**Текст документа**

####

Таким образом, если только посредством чувств можно «заставить» наш разум мыслить, то только посредством бессознательного «понимания» объективной интеллектуальной новизны можно «заставить» интеллектуальное чувство удовольствия проявить себя. И если наши чувства – это причина нашего, по крайней мере, сознательного мышления, то наше интеллектуальное чувство удовольствия – это следствие мышления, случившегося на бессознательном уровне. Вот откуда принципиальное отличие интеллектуального чувства удовольствия от тех чувств, которые возбуждает в нас произведение искусства.
Итак, если в случае с анекдотом и инсайтом понимание идеи, родившееся в бессознательном, достигает сознания, то в случае с произведением искусства этого не происходит, поскольку «понимание» «застревает» в нашем бессознательном. Оно, так и не преодолев барьера между бессознательным и сознанием, остается замурованным в нем. (Причины «замурованности» будут нами рассмотрены в следующем разделе). И единственным признаком того, что на бессознательном уровне нами все же достигнуто «понимание» идеи произведения, является то, что мы способны испытывать интеллектуальное чувство наслаждения при многократном соприкосновении с данным произведением.

####

**Задание**
Воспроизведите дословно отрывок из текста об интеллектуальном удовольствии и восприятии искусства, начиная со слов «Таким образом, если» и до слов «нас произведение искусства.» включительно.

####

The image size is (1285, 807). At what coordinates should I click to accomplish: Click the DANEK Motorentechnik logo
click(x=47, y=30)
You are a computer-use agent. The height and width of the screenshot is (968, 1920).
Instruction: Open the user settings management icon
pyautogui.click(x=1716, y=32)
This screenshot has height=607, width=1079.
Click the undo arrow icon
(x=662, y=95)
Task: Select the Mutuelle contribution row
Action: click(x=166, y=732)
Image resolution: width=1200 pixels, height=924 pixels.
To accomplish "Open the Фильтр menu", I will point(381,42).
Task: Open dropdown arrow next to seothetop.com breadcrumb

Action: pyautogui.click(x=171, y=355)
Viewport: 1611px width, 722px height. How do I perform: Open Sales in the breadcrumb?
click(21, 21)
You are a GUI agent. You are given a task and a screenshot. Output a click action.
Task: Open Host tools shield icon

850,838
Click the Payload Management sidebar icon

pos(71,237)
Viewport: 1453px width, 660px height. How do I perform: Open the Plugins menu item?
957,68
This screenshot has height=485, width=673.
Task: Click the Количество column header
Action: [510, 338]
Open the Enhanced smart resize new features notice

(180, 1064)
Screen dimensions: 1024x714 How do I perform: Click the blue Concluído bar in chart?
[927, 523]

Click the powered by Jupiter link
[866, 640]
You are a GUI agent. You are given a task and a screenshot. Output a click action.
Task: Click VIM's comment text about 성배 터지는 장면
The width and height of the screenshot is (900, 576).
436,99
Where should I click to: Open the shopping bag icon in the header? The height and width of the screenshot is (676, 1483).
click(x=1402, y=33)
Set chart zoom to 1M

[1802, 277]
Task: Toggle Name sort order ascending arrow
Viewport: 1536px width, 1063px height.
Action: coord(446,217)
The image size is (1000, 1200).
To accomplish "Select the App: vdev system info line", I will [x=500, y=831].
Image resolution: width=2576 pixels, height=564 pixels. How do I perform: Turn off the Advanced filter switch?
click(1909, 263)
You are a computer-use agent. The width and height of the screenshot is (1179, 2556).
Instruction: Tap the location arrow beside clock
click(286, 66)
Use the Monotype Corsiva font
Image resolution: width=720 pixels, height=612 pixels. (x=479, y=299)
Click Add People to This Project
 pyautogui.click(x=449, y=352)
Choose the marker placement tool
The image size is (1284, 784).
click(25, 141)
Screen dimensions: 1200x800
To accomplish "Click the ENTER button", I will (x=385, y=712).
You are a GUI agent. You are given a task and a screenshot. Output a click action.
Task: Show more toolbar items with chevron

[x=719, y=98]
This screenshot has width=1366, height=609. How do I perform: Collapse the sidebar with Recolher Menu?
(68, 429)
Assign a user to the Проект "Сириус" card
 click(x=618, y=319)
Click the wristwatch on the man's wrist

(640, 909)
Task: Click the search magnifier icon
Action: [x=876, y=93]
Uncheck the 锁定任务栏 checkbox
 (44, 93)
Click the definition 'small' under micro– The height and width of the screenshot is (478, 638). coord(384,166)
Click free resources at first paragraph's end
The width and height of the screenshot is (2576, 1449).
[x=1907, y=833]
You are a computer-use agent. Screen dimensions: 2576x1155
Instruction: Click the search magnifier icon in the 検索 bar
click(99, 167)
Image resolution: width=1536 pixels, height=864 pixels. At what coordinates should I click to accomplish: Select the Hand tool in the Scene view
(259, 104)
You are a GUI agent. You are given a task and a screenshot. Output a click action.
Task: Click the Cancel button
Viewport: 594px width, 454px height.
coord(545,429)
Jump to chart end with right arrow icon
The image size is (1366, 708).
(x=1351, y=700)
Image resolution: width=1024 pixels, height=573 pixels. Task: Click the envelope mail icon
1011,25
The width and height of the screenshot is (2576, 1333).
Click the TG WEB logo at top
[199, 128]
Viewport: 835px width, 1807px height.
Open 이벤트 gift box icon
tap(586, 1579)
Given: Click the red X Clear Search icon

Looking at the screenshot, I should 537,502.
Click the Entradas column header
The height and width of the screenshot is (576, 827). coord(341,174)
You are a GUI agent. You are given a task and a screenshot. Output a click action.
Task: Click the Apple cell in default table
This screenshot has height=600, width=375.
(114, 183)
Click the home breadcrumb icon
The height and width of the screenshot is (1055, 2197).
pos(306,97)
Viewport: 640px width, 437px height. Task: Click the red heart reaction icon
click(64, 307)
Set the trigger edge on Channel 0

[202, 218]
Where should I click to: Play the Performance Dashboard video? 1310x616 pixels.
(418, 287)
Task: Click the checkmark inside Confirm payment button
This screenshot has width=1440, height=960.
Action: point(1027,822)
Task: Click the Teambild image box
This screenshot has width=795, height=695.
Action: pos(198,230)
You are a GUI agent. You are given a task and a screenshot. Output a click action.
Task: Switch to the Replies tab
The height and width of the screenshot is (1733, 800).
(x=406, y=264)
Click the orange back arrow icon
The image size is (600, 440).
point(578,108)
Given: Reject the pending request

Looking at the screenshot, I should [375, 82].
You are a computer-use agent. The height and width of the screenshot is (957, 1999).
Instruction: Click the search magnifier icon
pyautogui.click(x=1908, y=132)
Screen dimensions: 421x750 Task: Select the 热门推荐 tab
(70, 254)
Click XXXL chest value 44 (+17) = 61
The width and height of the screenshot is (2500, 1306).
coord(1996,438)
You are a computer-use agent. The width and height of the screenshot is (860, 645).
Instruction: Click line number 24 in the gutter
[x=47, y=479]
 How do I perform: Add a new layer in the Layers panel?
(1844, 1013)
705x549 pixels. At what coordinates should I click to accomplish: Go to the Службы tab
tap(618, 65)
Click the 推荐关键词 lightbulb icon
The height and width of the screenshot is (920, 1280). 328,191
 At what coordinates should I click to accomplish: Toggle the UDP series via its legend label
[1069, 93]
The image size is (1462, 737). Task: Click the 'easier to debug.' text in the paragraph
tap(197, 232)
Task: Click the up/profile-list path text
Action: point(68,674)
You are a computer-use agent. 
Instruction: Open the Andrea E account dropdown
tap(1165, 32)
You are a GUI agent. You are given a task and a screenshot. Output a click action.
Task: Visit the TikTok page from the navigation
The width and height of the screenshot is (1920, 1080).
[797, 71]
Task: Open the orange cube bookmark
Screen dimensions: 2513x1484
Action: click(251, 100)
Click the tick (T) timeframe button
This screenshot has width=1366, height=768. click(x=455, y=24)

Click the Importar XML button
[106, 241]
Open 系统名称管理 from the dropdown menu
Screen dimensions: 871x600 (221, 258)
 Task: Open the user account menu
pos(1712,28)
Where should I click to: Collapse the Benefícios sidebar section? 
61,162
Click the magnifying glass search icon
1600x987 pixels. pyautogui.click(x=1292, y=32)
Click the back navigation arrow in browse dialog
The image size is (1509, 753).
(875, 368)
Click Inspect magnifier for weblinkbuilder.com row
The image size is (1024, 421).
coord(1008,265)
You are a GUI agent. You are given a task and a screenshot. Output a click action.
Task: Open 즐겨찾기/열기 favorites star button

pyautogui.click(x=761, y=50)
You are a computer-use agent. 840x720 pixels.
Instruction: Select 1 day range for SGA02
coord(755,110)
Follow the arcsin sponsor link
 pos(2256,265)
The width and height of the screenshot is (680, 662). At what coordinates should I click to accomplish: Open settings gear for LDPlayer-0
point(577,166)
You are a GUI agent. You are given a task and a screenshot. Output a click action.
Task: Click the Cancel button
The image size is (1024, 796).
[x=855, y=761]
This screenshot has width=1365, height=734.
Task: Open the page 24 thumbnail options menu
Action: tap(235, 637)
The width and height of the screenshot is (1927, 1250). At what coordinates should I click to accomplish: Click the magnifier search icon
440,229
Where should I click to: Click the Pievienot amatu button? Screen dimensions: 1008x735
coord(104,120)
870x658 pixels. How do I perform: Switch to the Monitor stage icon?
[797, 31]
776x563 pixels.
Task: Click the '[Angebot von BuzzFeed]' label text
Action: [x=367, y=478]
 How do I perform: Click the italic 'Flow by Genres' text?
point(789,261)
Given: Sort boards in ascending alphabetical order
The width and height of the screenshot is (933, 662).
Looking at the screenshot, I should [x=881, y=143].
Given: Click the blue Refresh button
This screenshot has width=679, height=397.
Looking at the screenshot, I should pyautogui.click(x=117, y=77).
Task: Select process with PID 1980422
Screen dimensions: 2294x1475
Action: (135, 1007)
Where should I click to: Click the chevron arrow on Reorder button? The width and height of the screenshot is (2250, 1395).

####

**Разбор решения**
Таким образом, если только посредством чувств можно «заставить» наш разум мыслить, то только посредством бессознательного «понимания» объективной интеллектуальной новизны можно «заставить» интеллектуальное чувство удовольствия проявить себя. И если наши чувства – это причина нашего, по крайней мере, сознательного мышления, то наше интеллектуальное чувство удовольствия – это следствие мышления, случившегося на бессознательном уровне. Вот откуда принципиальное отличие интеллектуального чувства удовольствия от тех чувств, которые возбуждает в нас произведение искусства.